Using Synthetic Data In Marketing Research

Let’s be clear – synthetic data is and always has been a part of Market Research.  Anytime an analyst clicks on “Replace Missing Data” as part of a correlation matrix or regression analysis, they are relying on the statistical package to create (admittedly crude) synthetic data.  Discrete Choice, Conjoint Analysis and other trade-off designs are essentially using a model trained on real-world data to predict responses to combinations those real-world respondents never evaluated.

Advocates for expanding the use of synthetic data are already building use cases for scenario testing, simulations, model training and validation, and data augmentation.

However, synthetic data as either a substitute for or as a supplement to real-world data risks creating and masking data quality issues that can seriously affect the decisions our clients make based on our findings. 

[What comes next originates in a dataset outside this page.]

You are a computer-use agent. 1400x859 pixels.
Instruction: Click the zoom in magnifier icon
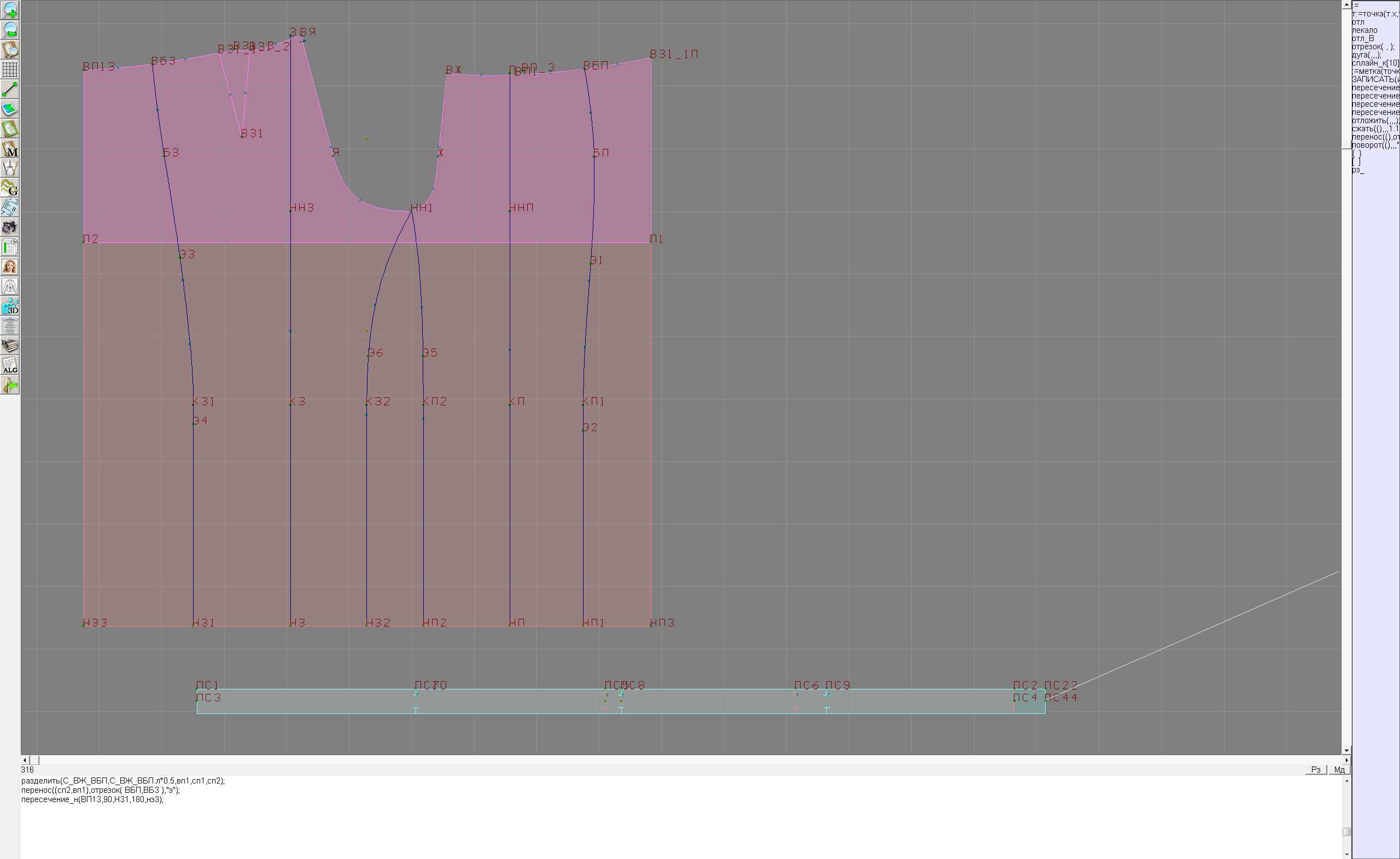10,10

Key risks in using synthetic data in individual research projects include

  • Potential propagation of biases – despite on-going attempts to “sanitize” databases, multiple commercial AI models continue to exhibit racial and gender biases;
  • Overfitting the model -- providing a false impression of statistical reliability and precision in a model that can’t function effectively beyond the initial synthetic dataset; and,
  • Ethical considerations – chief among them being how our business partners can accurately evaluate and use the findings of research that incorporates synthetic data;

Using synthetic data to supplement or “enhance” research data should be approached with caution.  Carefully examine the data underlying the creation of synthetic data for historical and cultural biases.  Wherever possible, verify findings based on synthetic data using real-world data.  And always disclose the use of synthetic data and ensure your clients are fully aware of the potential consequences.


Market Research exists to reduce the inherent risk in making large-scale business decisions.  As an industry, Market Research needs to carefully evaluate and control any attempts to greatly expand the use of synthetic data in ways that might increase those risks.  We must be transparent about the use of synthetic data and the potential issues it can cause.

While the greatest short-term risk may be in fostering overconfidence in the findings of an individual project, that could easily lead to the greatest long-term risk – damaging the confidence our clients have in Market Research overall.